[Aim of the task]
Every entry is to be returned unchanged, and no picture is to be included.

[Stored items]
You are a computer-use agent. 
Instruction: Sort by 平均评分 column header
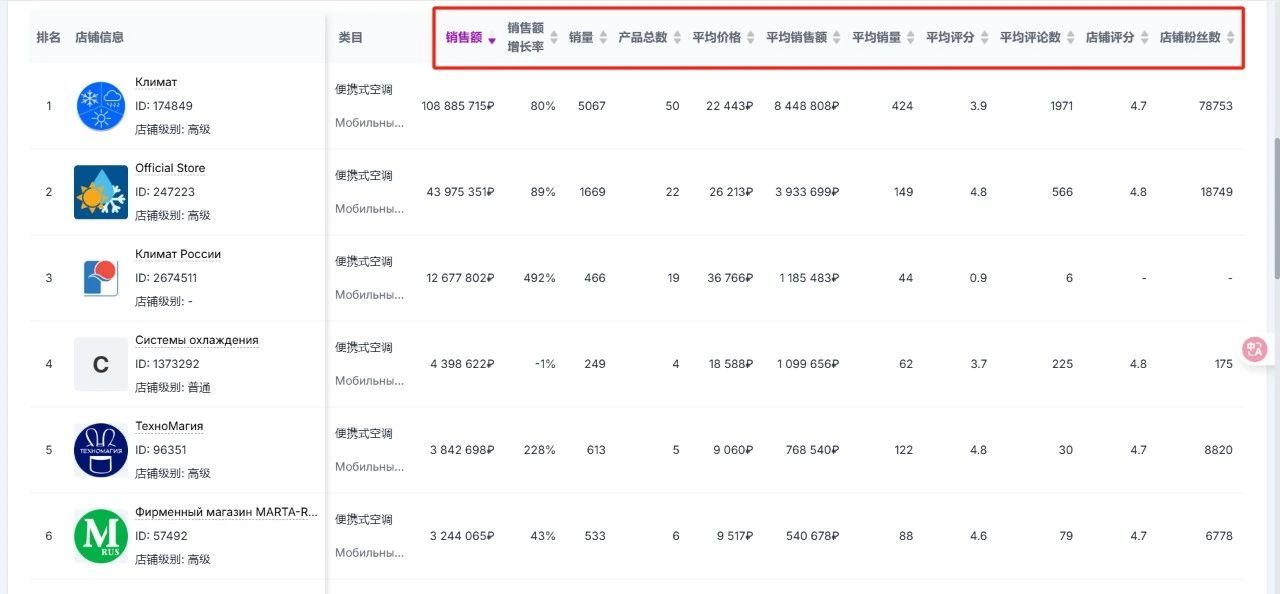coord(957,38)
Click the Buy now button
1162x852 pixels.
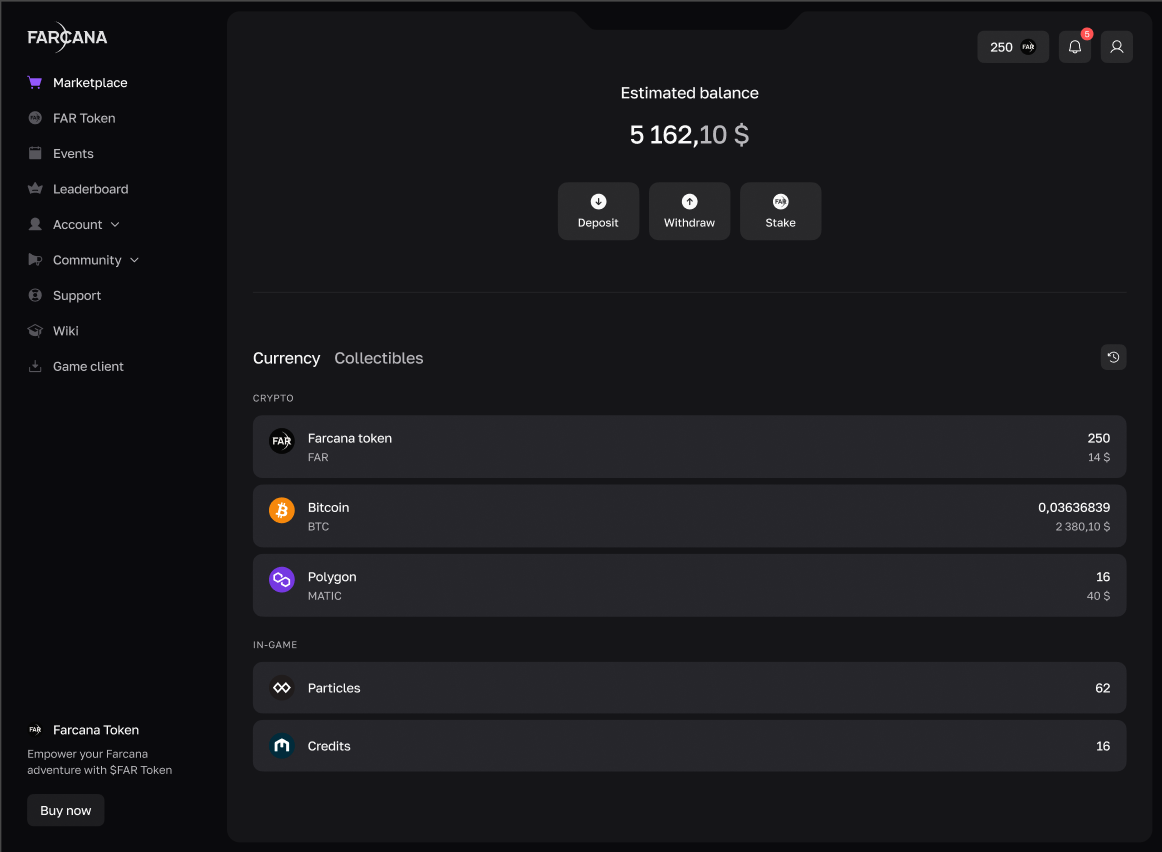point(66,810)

[Task solution]
You are a computer-use agent. 
Instruction: Sort by 平均评分 column header
coord(957,38)
Click the Buy now button
1162x852 pixels.
point(66,810)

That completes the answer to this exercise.